OBJECTIVES:
[a] In the Inferentia walkthrough, what instance is used to run inference?
[b] Pull out each line in the rows that contains the string "width".

The Inferentia chip requires that your deep learning models are compiled. We support TensorFlow, PyTorch, MXNet, and ONNX models. You could compile the model on any instance, but we recommend using a compute-optimized instance. That's why I've created a C5 instance here that I'll use for model compilation. I will run inference on an inf1.xlarge instance. I've created these already, so let me show you how to do this quickly.
Just click on launch instance as usual. You want to use the deep learning AMI and the latest version of the deep learning AMI because this one has everything you need. There's a whole bunch of instances here, and the one you want is this one. Make sure you use version 26, which is the relevant one, and the AMI ID ends in 3710. This one has all the tools we're going to use. Just select this, go and pick a C5 instance. This is the one you would use for compilation, and then you would do the same for inference. Of course, you can start an inference instance and just build and compile the model on it, which is fine for testing. For production workloads, where you would be compiling models again and again as part of your model pipeline, it's probably a better idea to split the tasks.
I've got my instances now, so let's switch to this view. On the left, I have my C5 instance. If you don't see environments, those conda environments that say AWS Neuron, you probably used the wrong AMI. You specifically need to see those things here. You see the MXNet environment and the TensorFlow environment. What's AWS Neuron? AWS Neuron is an SDK that includes all the tools we need to build models and then use them to predict using TensorFlow, MXNet, etc. Make sure you see this, otherwise, you're missing the tools that are needed. I'm going to work with a TensorFlow model, so I want to select this conda environment. This will automatically ensure I have the proper TensorFlow version and all the tools.
The first step here is to bring a vanilla TensorFlow model and compile it. We have a bit of code here. It's not a lot of code. The first thing we do is grab a ResNet 50 model, which is an image classifier model, pre-trained on the ImageNet dataset, a very large multi-million image dataset. We save it in a specific directory and in the saved model format, which is the standard format for TensorFlow models. We pull that ResNet-50 model from the collection of TensorFlow models and save it. Then we compile it. That's where we use the Neuron SDK, and that single line of code is really all it takes. This comes from the `tensorflow.neuron` package, which is an extension we provide, and this is why it's important to use the deep learning AMI to ensure you have all the necessary tools. We just say, "Hey, compile the model that we saved in this model directory, and write the compiled model into this other directory." Then we zip the compiled model directory to a zip file because that makes it easy to ship it to other instances.

SUPPLIED MATERIAL:
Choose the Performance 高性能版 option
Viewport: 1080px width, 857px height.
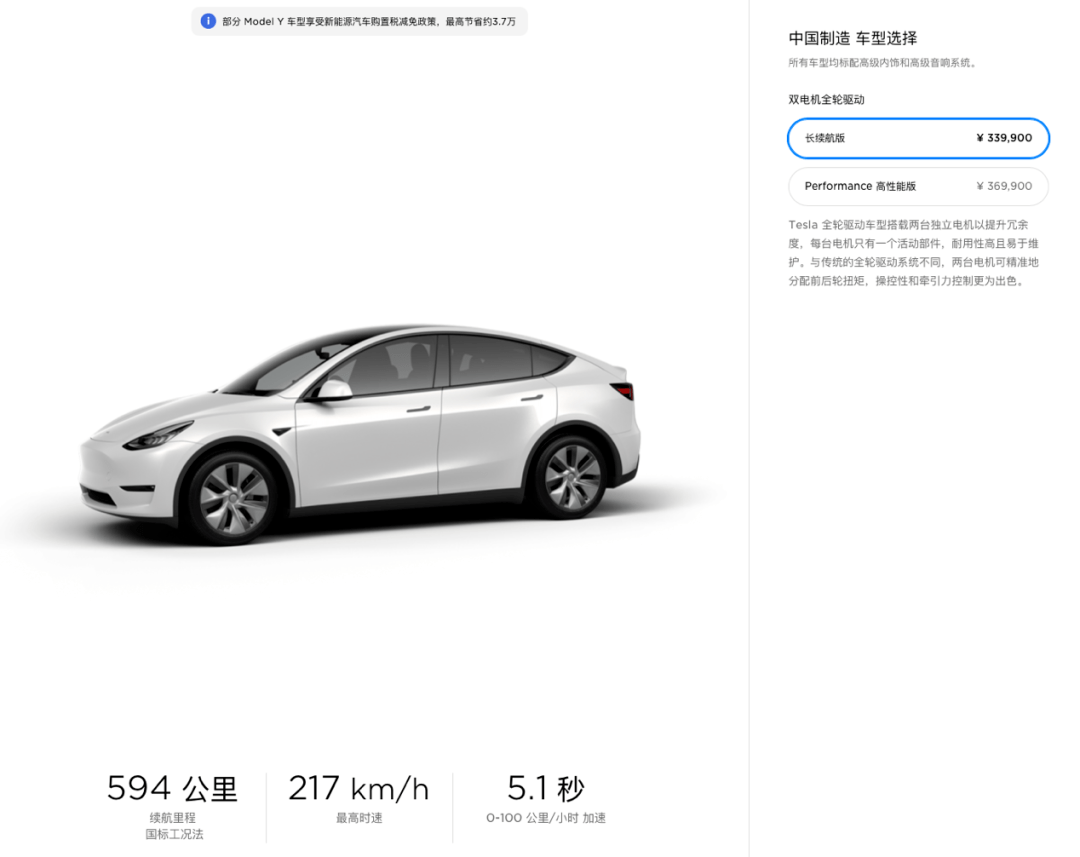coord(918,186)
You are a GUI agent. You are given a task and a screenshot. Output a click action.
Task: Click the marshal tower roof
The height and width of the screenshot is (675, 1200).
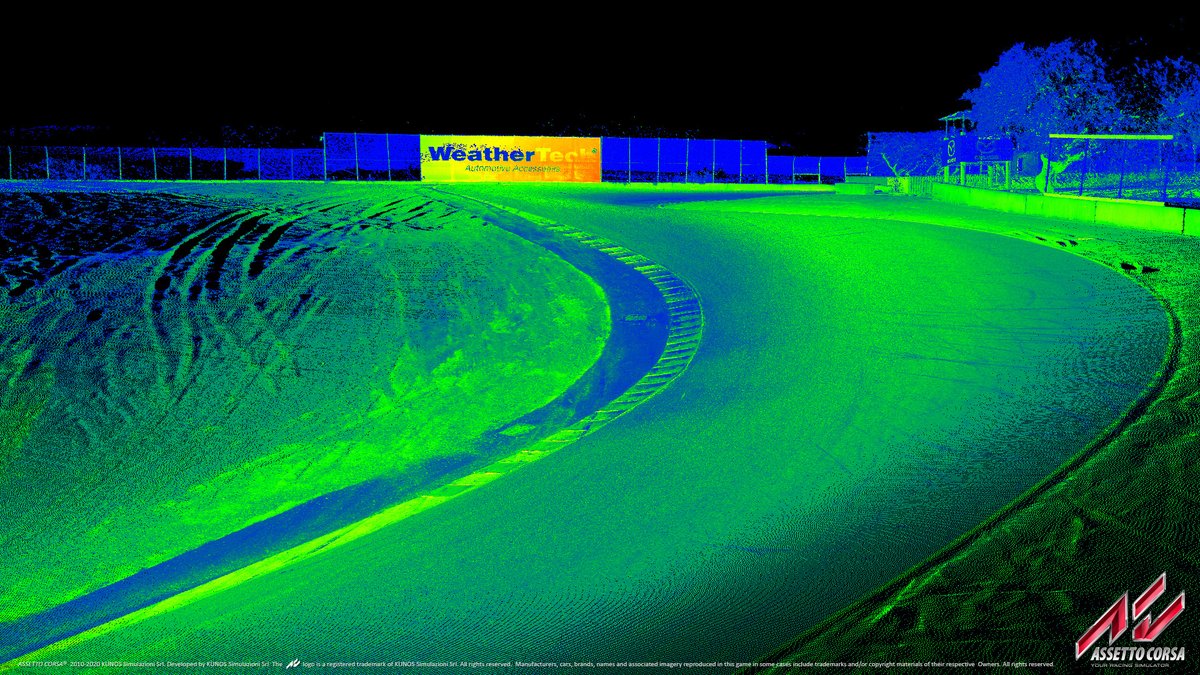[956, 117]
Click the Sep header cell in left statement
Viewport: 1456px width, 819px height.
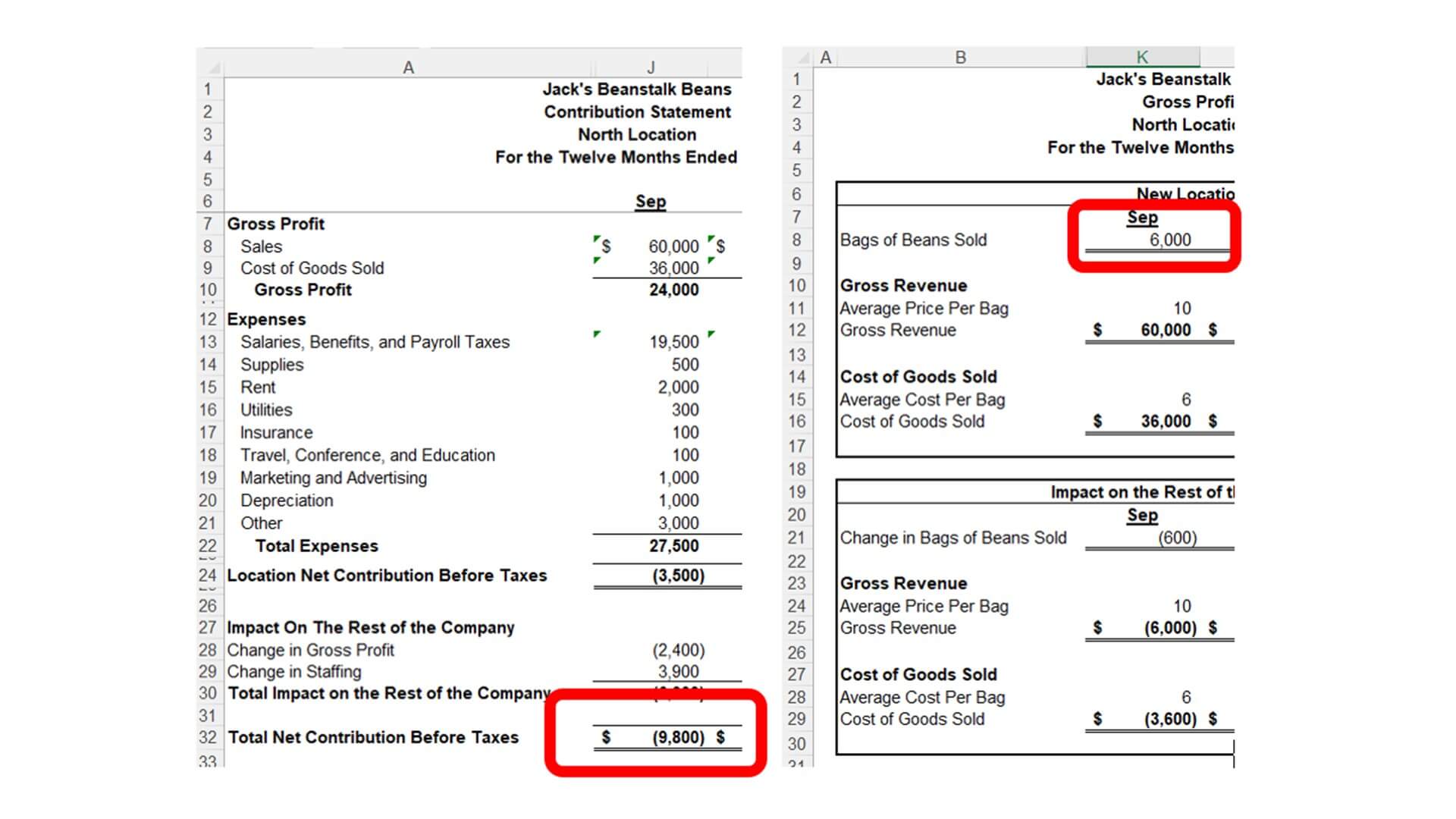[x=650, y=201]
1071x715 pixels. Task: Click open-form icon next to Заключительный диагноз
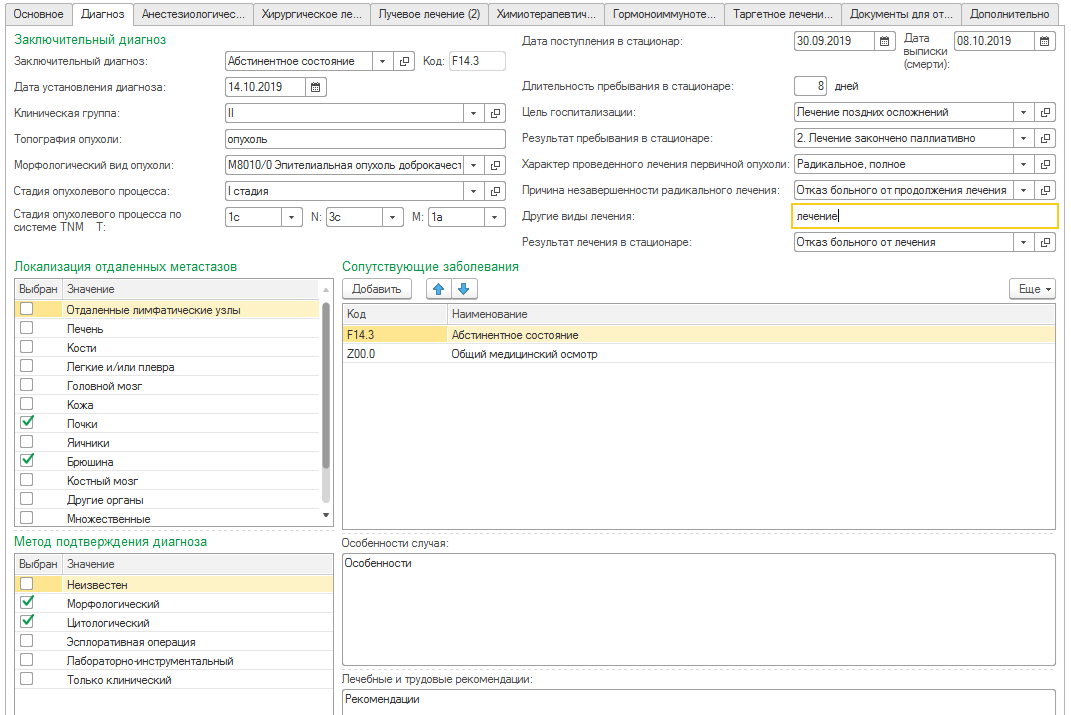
--
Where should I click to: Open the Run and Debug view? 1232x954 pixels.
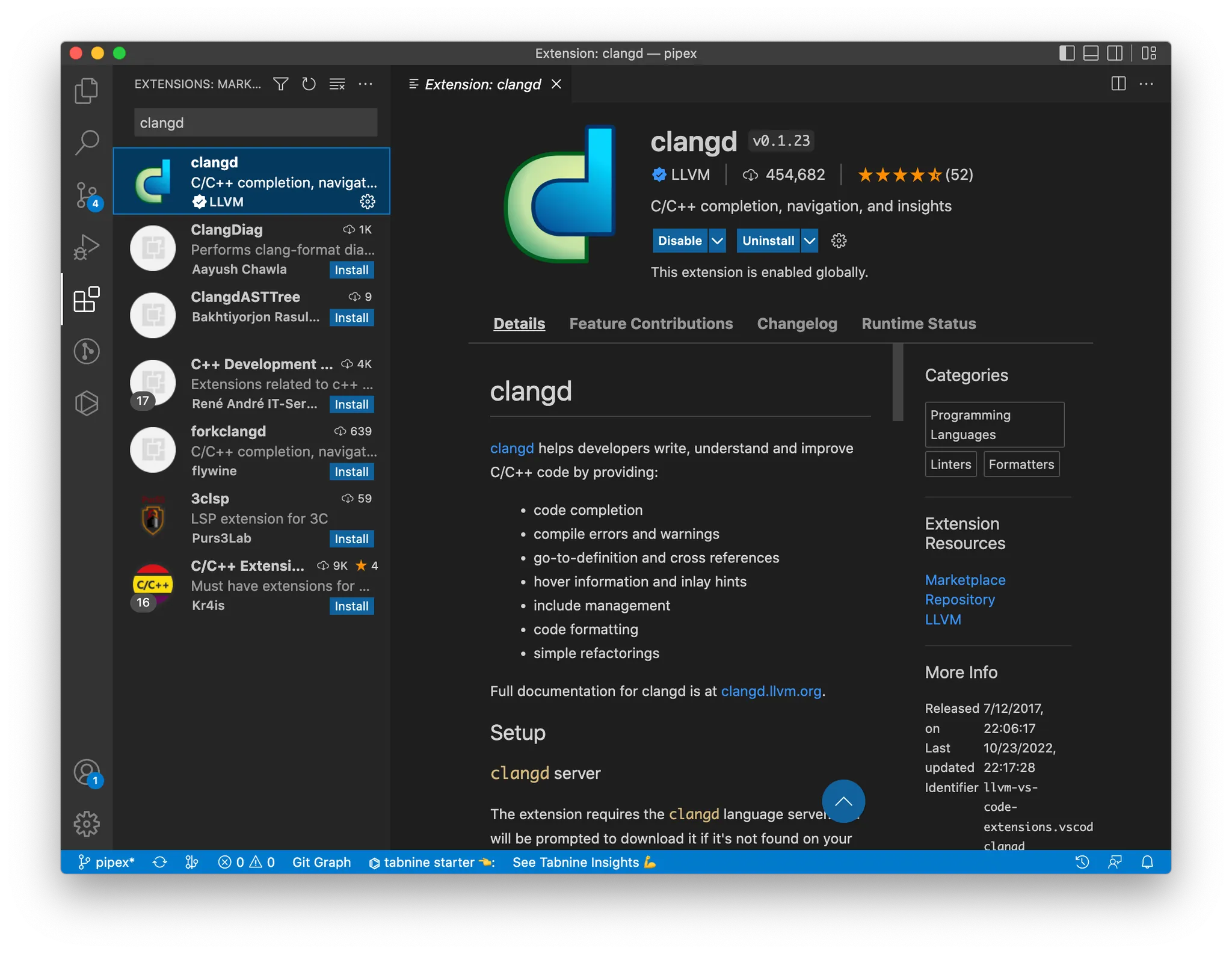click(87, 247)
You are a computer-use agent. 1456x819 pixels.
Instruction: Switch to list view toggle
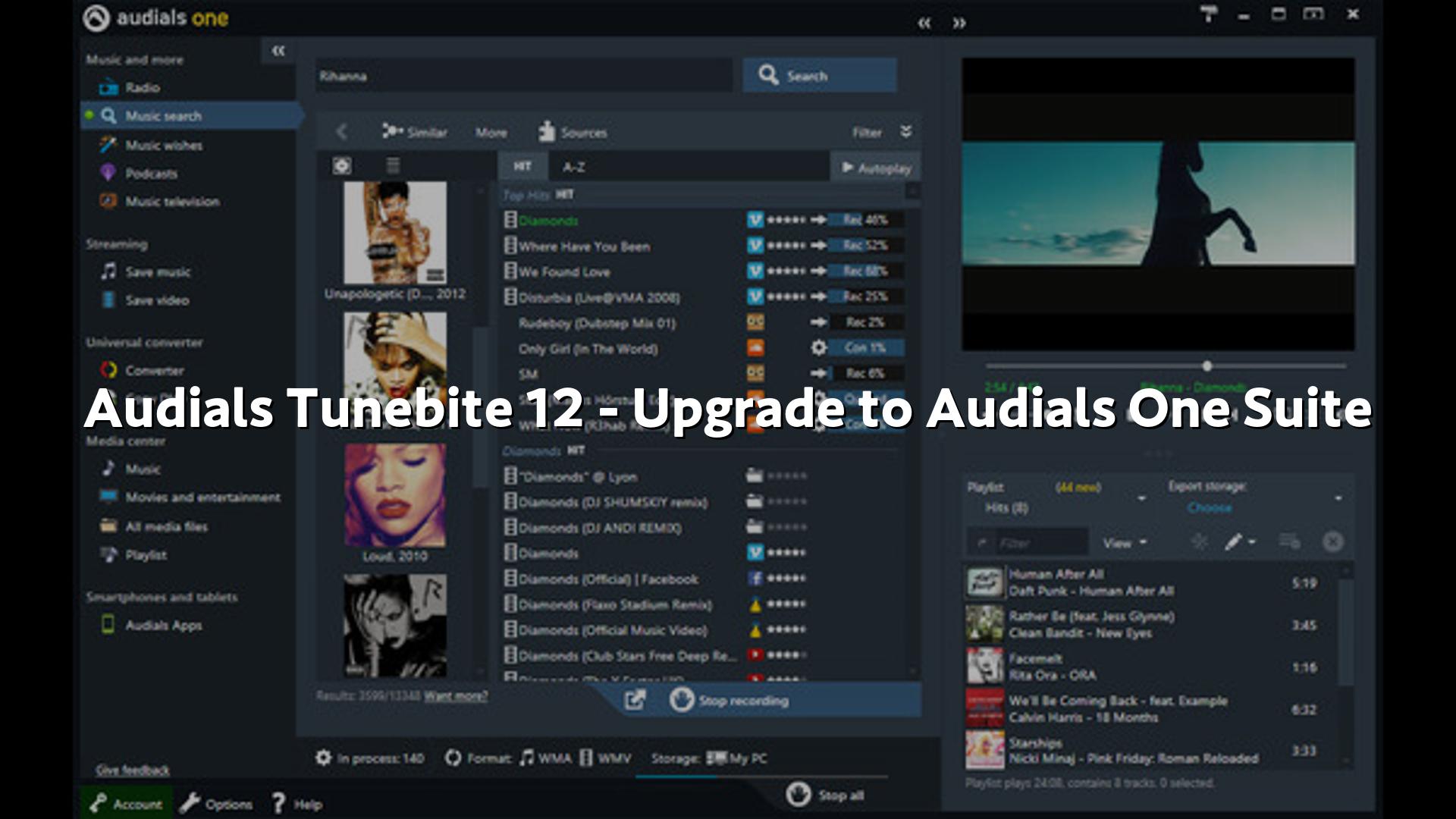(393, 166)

SET OF ANSWERS:
[a] An inf1.xlarge instance.

[b]
Viewport: 1080px width, 857px height.
The height and width of the screenshot is (675, 1200).
Viewport: 1456px width, 819px height.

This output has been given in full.